Granulocytes make up the largest proportion of white blood cells in the circulation. They are called as such due to the presence of granules in their cytoplasm. Granulocytes include:
- Neutrophils: the first type of white blood cell to arrive at a site of inflammation through the mechanism of chemotaxis. They are involved in the phagocytosis of extracellular pathogens. They contain granules that enable them to kill these pathogens with proteolytic enzymes and myeloperoxidase. On blood films they have multi-lobulated nuclei.
- Eosinophil: present at a much lower level than neutrophils. They are elevated in hypersensitivity reactions and in response to parasitic infection. On a blood film they have pink-staining granules in the cytoplasm and have a kidney shaped nucleus. The granules contain histamine, leukotrienes and other molecules that help with phagocytosis.
- Basophils: represent the smallest proportion of white cells.
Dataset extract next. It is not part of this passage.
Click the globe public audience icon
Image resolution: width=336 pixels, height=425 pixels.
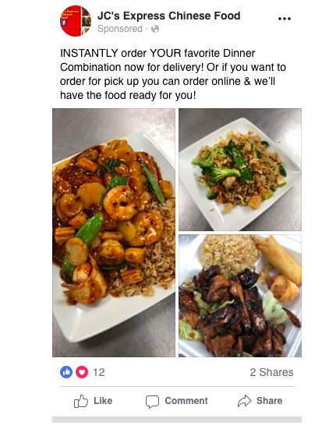point(155,29)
They are elevated in inflammatory and allergic reactions. The granules contain histamine and heparin which induce vasodilation and increased vessel permeability. They are more blue on staining and tend to obscure the nucleus.
Mast cells are found in tissue (e.g. interstitial connective tissue and submucosa) rather than blood and have similarities to basophils in that they contain basophilic granules and receptors for IgE antibodies. They are involved in mediating the type I hypersensitivity reaction.
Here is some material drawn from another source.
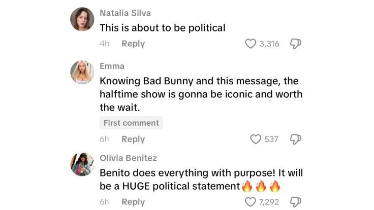Click "This is about to be political" text
The height and width of the screenshot is (210, 374).
(x=162, y=28)
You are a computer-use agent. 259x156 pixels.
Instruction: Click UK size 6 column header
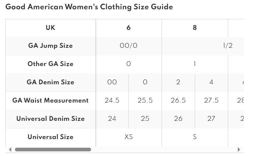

Monocytes do not remain in the circulation for very long and differentiate into macrophages when they migrate into the tissues. If they are found in the peripheral blood, they are large leukocytes with a horseshoe shaped nucleus. Macrophages differentiate further upon reaching their target tissues, such as Kupffer cells in the liver and microglial cells in the nervous system. Macrophages’ main role is phagocytosing pathogens, debris and dead cells and presenting antigens from the debris to lymphocytes, which will commence the adaptive response.

Lymphoid cells
Lymphoid cells include T cells, B cells and natural killer (NK) cells. T cells mature in the thymus (hence ‘T’) and B cells mature in the bone marrow. These cell types undergo several mechanisms during development, including somatic recombination and tolerance, which allow them to recognise multiple different epitopes whilst at the same time ignoring self-antigens. NK cells are part of the innate immune system and therefore do not require these processes.
T cells are involved with the cell-mediated immune response. There are many subtypes but the two main ones are CD4 and CD8. CD8 cells are cytotoxic and kill cells directly, whereas CD4 T cells help activate B cells which recognise the foreign antigen and, therefore, produce antibodies.
B cells reside in the lymphoid tissue after they have matured. After they are activated by T cells, they will become plasma cells and memory B cells. Plasma cells secrete antibodies to fight the infection. Memory B cells remain in the body for years after infection and are primed to respond to the pathogen if it enters the body again.
Lymphocytes have a large round nucleus with little cytoplasm around the age with no granules. It is not possible to discern which are T or B cells on a blood film.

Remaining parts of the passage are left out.